US officials think it’s possible the Crown Prince wanted Khashoggi silenced, but miscalculated the global impact his disappearance would have.
The Washington Post first reported the details of the intercepts.
US President Donald Trump is facing increased pressure over the Khashoggi case. Late Tuesday, a bipartisan group of senators wrote to the President, calling for the White House to determine what happened to Khashoggi and whether sanctions should be imposed on whoever was responsible for his fate.
The letter, penned by the top Republican and Democrat on the Senate Foreign Relations Committee, triggers an investigation under legislation that allows the President to impose sanctions on individuals or countries that are deemed to have committed a human rights violation. The White House must respond within 120 days, setting out what actions it proposes to take.
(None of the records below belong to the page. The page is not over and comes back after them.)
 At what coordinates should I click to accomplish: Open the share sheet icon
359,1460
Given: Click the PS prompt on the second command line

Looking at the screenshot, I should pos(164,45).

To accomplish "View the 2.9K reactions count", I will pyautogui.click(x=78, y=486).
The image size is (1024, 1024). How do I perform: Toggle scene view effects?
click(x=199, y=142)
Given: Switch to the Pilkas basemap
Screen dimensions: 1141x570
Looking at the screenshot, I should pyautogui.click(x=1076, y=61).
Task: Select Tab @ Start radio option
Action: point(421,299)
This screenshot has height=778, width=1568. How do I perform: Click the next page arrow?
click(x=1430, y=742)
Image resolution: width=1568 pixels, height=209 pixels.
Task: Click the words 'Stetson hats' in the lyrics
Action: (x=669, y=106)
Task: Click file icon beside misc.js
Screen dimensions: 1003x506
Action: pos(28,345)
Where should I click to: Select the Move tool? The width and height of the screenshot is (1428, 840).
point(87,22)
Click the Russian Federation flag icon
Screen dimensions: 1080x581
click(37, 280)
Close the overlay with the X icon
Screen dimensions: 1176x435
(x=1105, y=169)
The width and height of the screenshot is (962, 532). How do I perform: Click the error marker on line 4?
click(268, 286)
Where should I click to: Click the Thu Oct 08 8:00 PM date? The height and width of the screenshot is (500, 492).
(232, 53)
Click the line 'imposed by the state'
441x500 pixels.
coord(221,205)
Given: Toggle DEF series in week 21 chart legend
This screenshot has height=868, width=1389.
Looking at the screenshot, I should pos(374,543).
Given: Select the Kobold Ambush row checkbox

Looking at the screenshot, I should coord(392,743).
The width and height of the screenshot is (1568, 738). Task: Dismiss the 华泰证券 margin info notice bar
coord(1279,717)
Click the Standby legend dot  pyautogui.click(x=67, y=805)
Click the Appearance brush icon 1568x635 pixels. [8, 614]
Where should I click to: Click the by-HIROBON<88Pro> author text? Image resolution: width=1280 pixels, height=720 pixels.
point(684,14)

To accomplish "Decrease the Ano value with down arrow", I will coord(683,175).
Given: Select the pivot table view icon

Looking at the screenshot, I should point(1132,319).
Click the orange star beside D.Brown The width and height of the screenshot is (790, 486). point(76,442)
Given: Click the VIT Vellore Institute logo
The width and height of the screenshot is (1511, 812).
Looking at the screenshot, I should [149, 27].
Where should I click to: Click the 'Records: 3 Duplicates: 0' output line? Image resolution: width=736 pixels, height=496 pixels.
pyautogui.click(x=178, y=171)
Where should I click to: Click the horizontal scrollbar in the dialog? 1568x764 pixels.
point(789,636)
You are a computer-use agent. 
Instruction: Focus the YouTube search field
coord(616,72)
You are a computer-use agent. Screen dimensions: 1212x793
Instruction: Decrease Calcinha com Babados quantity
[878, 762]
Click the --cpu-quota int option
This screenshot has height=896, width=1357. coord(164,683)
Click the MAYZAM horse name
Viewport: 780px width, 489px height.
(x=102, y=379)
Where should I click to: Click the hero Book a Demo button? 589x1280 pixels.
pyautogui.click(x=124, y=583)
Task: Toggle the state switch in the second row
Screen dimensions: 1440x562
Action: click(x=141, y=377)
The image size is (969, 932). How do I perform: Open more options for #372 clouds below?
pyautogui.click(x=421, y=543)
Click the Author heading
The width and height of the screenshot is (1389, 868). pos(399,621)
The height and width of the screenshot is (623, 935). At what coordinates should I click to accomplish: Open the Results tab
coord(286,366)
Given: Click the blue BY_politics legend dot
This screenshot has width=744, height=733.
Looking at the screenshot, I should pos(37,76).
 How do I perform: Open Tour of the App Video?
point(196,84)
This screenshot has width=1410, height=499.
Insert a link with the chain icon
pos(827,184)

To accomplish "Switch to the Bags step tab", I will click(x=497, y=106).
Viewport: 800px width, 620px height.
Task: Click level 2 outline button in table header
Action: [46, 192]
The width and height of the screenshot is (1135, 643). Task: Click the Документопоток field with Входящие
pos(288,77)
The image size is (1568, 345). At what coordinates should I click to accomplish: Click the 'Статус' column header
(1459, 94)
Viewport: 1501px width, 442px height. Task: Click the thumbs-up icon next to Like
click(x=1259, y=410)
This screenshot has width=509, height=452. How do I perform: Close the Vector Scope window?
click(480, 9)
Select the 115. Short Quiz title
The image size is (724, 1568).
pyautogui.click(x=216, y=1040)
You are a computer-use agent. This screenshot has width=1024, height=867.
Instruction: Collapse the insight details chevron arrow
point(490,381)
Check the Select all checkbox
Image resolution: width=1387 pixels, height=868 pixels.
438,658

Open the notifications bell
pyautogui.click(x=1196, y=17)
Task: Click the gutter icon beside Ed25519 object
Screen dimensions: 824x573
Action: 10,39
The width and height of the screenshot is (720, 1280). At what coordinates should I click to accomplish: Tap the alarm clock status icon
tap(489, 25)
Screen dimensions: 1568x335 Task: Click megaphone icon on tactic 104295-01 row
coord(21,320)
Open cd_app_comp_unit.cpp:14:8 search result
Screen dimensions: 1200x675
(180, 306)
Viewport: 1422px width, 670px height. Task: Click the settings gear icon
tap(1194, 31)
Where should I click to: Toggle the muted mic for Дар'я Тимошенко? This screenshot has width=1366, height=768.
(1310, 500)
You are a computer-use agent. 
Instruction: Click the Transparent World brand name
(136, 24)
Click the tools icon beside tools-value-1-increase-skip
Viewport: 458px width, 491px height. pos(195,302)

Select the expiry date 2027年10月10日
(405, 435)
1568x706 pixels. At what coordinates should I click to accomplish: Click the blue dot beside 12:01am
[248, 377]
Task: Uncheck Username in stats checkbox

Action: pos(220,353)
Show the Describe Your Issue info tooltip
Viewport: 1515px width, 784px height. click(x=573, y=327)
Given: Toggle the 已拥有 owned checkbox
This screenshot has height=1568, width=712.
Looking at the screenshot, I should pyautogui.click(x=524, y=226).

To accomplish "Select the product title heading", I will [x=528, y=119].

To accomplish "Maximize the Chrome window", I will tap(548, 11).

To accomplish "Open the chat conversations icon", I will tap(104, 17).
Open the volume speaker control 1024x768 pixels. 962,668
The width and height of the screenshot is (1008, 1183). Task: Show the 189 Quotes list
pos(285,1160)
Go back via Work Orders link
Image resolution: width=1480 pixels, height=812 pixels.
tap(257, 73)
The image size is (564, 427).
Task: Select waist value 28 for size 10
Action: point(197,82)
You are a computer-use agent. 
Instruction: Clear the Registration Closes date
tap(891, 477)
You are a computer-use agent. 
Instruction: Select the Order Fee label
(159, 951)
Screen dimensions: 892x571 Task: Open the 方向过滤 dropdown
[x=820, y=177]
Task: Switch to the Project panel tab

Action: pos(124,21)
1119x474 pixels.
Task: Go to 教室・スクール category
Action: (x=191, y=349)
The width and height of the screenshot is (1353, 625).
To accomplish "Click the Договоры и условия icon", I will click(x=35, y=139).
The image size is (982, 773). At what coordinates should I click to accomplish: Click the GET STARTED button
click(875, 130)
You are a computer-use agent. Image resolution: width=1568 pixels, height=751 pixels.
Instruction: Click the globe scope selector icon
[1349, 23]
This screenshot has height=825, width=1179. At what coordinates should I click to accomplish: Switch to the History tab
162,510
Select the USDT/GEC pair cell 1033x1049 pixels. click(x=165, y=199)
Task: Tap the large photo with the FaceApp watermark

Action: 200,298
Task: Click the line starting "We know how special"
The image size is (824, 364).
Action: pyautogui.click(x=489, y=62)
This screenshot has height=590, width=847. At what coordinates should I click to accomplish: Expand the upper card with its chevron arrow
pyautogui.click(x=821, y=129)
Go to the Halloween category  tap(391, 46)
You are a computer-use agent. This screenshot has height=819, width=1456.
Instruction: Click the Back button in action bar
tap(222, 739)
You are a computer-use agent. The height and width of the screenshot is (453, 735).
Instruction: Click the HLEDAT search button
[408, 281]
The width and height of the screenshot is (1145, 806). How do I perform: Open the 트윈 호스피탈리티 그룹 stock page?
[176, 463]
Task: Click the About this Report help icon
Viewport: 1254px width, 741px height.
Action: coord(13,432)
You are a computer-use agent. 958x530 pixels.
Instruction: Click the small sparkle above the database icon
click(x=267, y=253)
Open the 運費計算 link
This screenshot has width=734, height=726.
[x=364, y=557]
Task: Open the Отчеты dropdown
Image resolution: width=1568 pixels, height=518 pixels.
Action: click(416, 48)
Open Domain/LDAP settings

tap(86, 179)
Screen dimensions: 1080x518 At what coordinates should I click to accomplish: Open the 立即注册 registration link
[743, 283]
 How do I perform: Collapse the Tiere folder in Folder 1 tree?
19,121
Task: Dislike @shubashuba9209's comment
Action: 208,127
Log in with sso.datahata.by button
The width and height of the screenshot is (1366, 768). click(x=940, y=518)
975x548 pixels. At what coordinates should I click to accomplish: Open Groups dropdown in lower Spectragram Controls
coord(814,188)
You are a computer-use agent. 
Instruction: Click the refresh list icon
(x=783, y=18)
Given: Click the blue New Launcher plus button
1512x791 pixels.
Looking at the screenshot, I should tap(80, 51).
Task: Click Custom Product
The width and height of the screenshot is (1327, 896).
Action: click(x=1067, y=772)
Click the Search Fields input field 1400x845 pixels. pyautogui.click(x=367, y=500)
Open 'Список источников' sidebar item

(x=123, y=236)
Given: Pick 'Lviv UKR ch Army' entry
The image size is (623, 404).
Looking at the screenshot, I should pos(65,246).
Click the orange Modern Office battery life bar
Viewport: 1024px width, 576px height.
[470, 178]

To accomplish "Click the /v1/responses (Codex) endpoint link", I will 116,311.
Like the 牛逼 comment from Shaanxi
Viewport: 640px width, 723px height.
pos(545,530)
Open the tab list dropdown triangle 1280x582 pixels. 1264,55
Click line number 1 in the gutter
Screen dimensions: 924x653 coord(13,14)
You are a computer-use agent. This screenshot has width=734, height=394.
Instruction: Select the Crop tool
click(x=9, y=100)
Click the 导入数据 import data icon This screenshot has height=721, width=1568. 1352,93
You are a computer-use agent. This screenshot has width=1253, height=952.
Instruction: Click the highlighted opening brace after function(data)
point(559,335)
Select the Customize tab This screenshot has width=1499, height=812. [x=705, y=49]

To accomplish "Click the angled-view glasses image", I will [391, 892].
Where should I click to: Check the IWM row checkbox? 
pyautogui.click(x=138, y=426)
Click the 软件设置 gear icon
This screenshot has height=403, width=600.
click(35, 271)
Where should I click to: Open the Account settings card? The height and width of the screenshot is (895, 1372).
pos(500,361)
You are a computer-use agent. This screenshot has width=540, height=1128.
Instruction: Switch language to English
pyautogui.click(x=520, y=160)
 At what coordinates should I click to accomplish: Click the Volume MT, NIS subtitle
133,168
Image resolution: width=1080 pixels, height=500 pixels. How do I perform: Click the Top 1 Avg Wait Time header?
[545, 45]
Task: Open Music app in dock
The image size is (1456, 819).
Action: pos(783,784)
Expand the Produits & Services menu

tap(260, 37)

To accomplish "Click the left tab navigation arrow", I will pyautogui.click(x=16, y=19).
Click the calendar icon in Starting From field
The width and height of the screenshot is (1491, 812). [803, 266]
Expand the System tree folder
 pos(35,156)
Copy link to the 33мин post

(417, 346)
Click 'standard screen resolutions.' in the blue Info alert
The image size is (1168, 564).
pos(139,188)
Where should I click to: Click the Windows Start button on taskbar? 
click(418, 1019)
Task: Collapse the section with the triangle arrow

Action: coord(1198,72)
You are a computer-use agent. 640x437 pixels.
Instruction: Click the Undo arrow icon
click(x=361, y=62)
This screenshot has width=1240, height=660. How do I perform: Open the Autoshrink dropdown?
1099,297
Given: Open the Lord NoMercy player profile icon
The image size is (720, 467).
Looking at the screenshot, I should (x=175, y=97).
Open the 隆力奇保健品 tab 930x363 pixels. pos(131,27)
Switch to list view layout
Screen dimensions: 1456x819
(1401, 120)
Trump told Fox News in an interview on Wednesday night that “so far it’s looking a little bit like” the Saudis are behind Khashoggi’s disappearance but said it was too early to say how the US might respond. Blocking further arms sales to Saudi Arabia “would be hurting us,” he said.
Trump said that US economic success was due in part to “what we are doing with our defense systems,” and added: “Frankly I think that would be a very, very tough pill to swallow for our country.”
Turkish President Recep Tayyip Erdogan told reporters Thursday that Turkey “cannot remain silent” on the disappearance of Khashoggi.
“We are currently investigating the event in all its dimensions. The event took place in our country. We cannot remain silent in the face of an event like this because it is not a normal occurrence,” Erdogan said while returning on a flight from Hungary. He said security and intelligence forces “have been looking at all dimensions of this” and are looking especially closely at the country’s entry and exit points.
Turkish officials have said that a 15-man team flew from Saudi Arabia into Istanbul on the day Khashoggi entered the consulate, and were present in the building at the same time the journalist. The investigation has focused on CCTV footage which showed the men arriving at the consulate.
A Saudi source familiar with four of the 15 men told CNN that one is a former diplomat in London and an intelligence officer, and another is a forensics expert.
In a statement to CNN on Wednesday, a Saudi official said the kingdom “categorically” denies “any involvement in Jamal’s disappearance.”
“At this stage, our priority is to support the investigation, as opposed to responding to evolving comments not directly related to those efforts. Jamal’s well being, as a Saudi citizen, is our utmost concern and we are focusing on the investigation as a means to reveal the truth behind his disappearance. Our sympathies go out to the family during this difficult time,” the official said.